Another school of thought in facing the Patriots is to get Rice going on the ground, thus eating more clock and keeping quarterback Tom Brady off the field as much as possible.

The Ravens largely rode Rice down their final playoff stretch toward winning the division and getting the No. 2 seed.

He only once had fewer than 20 carries over their final seven games; the only time was in Baltimore’s 34-14 loss in San Diego, when Rice had nine carries but also 10 receptions.

Offensive Coordinator Cam Cameron said it’s absolutely important to establish Rice against the Patriots, who own the NFL’s 17th-ranked rush defense.

“That’s who we are, that’s what we do,” Cameron said. “We can be a complimentary offense and situational offense. But our running game sets it all up.”

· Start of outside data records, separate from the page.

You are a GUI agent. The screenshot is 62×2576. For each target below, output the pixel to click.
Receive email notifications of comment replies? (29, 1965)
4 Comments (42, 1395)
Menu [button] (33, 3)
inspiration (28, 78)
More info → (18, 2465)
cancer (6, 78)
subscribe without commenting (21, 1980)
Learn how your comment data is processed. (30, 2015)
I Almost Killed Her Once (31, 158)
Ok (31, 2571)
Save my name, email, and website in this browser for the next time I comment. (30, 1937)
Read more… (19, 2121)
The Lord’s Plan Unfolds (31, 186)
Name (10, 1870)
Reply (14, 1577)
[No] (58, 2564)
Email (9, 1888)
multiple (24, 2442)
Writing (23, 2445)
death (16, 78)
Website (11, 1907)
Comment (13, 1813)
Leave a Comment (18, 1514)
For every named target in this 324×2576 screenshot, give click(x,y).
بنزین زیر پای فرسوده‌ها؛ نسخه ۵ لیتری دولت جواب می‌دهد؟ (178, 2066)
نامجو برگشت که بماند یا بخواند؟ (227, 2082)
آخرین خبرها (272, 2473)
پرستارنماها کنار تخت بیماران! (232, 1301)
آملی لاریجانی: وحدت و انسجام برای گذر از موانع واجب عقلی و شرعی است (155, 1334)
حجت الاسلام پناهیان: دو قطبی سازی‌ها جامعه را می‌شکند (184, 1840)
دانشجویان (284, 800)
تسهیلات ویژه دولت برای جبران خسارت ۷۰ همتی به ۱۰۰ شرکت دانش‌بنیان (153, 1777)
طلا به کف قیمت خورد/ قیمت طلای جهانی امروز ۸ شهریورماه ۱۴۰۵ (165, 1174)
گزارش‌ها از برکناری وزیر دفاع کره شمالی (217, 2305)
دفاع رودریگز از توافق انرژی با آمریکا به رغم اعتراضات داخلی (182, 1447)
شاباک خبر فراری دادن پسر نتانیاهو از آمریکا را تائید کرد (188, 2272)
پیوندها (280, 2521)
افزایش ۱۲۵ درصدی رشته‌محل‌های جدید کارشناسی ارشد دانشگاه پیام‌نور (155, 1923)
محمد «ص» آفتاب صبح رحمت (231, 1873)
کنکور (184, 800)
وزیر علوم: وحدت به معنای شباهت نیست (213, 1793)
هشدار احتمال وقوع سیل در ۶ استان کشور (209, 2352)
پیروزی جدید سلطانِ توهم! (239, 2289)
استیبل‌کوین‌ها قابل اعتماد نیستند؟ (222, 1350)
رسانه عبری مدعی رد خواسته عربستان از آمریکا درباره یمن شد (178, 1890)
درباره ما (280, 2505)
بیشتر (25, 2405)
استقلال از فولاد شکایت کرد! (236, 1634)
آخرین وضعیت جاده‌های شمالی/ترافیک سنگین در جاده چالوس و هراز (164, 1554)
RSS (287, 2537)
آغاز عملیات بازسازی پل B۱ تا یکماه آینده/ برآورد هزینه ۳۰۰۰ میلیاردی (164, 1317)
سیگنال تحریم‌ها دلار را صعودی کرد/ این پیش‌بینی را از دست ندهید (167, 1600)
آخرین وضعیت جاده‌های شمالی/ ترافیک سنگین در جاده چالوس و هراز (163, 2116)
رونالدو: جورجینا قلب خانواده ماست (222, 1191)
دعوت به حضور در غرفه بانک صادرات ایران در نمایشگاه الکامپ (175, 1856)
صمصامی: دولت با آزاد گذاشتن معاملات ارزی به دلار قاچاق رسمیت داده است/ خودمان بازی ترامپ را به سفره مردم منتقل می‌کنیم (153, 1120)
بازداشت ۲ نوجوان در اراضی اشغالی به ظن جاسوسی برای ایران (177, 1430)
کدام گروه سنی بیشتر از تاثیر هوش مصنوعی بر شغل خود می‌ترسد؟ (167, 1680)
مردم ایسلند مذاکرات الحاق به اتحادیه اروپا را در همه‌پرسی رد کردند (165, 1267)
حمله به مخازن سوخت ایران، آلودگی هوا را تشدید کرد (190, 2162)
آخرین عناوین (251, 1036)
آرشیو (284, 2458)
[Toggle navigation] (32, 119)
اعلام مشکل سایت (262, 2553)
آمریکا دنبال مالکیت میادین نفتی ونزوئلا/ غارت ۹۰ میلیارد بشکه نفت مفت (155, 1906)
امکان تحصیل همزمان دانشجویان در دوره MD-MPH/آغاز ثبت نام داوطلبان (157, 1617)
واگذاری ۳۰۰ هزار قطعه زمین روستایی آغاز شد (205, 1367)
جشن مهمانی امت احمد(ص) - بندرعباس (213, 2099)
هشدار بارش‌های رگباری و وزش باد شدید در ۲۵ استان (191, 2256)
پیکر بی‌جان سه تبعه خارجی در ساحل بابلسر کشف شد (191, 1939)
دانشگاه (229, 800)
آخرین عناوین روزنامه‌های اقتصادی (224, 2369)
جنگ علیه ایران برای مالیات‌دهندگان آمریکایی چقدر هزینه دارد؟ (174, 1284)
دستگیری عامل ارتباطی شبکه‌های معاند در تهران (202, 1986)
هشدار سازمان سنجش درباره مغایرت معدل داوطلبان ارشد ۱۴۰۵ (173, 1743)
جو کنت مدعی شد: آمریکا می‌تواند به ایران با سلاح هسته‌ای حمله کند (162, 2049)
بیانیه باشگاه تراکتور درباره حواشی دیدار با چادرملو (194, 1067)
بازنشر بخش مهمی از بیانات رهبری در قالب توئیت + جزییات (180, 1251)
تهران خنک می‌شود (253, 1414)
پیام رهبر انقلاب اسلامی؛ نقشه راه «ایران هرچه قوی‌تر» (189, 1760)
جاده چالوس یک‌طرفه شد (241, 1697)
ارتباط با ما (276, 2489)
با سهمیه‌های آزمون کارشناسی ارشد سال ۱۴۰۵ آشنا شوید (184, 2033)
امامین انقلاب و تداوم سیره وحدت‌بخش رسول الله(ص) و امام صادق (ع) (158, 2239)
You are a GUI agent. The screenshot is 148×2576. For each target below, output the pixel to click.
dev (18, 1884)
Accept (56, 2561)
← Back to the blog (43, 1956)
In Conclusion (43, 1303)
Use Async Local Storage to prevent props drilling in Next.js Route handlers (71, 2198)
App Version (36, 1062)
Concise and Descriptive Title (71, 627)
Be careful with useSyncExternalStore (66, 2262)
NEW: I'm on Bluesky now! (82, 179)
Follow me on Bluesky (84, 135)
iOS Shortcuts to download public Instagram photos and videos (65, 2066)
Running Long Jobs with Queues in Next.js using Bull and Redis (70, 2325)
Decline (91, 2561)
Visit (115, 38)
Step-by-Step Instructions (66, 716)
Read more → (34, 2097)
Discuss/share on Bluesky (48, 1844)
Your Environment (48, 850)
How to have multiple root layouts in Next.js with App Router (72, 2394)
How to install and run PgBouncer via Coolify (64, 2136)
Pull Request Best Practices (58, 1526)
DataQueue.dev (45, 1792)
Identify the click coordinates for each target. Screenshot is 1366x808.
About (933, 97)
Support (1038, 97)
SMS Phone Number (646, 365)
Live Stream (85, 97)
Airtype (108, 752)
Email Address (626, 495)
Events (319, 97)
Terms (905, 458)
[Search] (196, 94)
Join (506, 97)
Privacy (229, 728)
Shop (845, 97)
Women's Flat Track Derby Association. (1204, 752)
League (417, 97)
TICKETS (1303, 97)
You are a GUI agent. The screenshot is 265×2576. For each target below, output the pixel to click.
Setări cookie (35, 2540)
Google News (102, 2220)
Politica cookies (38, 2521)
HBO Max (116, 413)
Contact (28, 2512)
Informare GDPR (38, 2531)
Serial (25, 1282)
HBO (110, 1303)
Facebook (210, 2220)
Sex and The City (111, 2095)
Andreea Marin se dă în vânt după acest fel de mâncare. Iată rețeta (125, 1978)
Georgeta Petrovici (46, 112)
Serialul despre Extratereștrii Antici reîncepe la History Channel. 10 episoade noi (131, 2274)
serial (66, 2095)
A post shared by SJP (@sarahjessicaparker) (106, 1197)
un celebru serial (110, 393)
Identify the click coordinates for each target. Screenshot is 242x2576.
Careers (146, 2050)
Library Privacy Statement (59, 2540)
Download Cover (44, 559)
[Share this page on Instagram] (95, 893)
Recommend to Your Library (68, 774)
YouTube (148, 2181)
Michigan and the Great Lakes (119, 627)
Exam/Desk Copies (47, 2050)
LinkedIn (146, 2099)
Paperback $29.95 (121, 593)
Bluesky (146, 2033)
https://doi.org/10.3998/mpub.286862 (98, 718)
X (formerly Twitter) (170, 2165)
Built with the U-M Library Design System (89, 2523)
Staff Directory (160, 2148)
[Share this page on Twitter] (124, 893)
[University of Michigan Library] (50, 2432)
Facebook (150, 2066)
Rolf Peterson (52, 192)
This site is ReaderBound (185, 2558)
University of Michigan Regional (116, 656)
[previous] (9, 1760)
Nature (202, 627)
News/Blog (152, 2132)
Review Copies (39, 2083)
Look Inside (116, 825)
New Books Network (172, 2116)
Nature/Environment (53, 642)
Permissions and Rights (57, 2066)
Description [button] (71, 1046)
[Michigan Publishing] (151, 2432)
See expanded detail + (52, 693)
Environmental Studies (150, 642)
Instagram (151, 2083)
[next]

Cameron spoke about the “style” of the offense being built to with the defensively-strong AFC North, in cold weather. That ground attack should pay dividends in New England.

“We think we have a style that fits this town, this conference,” Cameron said. “We know, obviously, Joe is a big part of our style. This division is a Fu Manchu kind of division. It’s not a clean-shaven one for sure. We’ve got a style, and we like it.”

Rice, who ran 22 times for 159 yards and two touchdowns in the 2009 wild card game in New England, was asked for his thoughts on the notion that he and the running attack will control Sunday’s game by keeping Brady sidelined.

“To a certain extent, that’s very true,” he said. “Anybody will tell you, when you can keep a quick-striking offense off the field, it limits the game.

“But with that being said, I think we have a great balance on this team. I think when we run it effectively, it sets up the pass. When we pass it effectively, it sets up the run. So, in order to keep Tom Brady off the field, I’m just going to say we have to simply execute at a high level. We have to play championship football. In championship football, it doesn’t matter how you win it.”